Pfizer Inc. today announced that its investigational gene therapy candidate (PF-06939926) being developed to treat Duchenne muscular dystrophy (DMD) received Fast Track designation from the U.S. Food and Drug Administration (FDA).

PF-06939926 is currently being evaluated to determine the safety and efficacy of this gene therapy in boys with DMD.
Fast Track is a process designed to facilitate the development, and expedite the review, of new drugs that are intended to treat or prevent serious conditions that have the potential to address an unmet medical need. This designation was granted based on data from the Phase 1b study that indicated that the intravenous administration of PF-06939926 was well-tolerated during the infusion period and dystrophin expression levels were sustained over a 12-month period.
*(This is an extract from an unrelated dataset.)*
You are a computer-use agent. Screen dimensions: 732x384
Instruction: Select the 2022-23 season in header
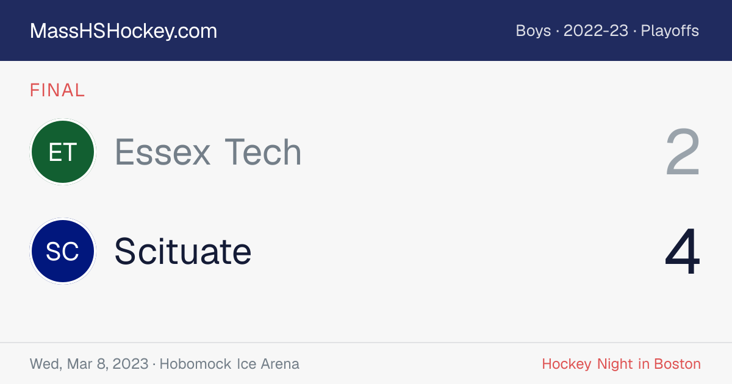coord(596,31)
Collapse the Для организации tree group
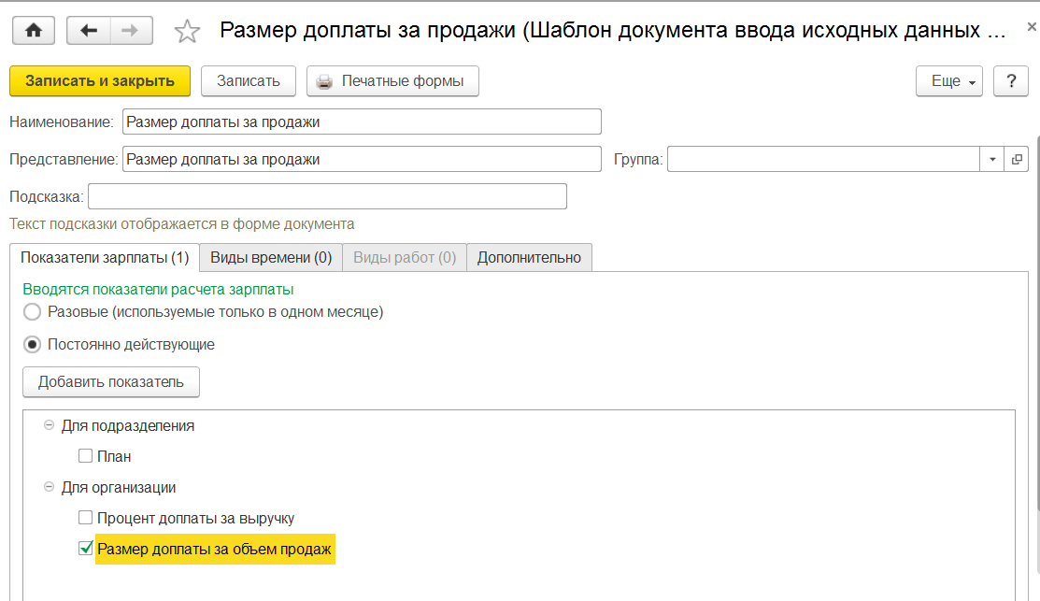Viewport: 1040px width, 601px height. click(x=49, y=488)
“The FDA’s decision to grant our investigational gene therapy PF-06939926 Fast Track designation underscores the urgency to address a significant unmet treatment need for Duchenne muscular dystrophy,” said Brenda Cooperstone, MD, Chief Development Officer, Rare Disease, Pfizer Global Product Development. “DMD is a devasting condition and patients, and their parents, are waiting desperately for treatment options. We are working to advance our planned Phase 3 program as quickly as possible.”

DMD is a devastating and life-threatening X-linked disease that is caused by mutations in the gene encoding dystrophin, which is needed for proper muscle membrane stability and function. Patients present with muscle degeneration that progressively worsens with age to the extent that they require wheelchair assistance when they are in their early teens, and unfortunately, usually succumb to their disease by the time they are in their late twenties. It is estimated that there are ~10-12,000 individuals affected with DMD in the US.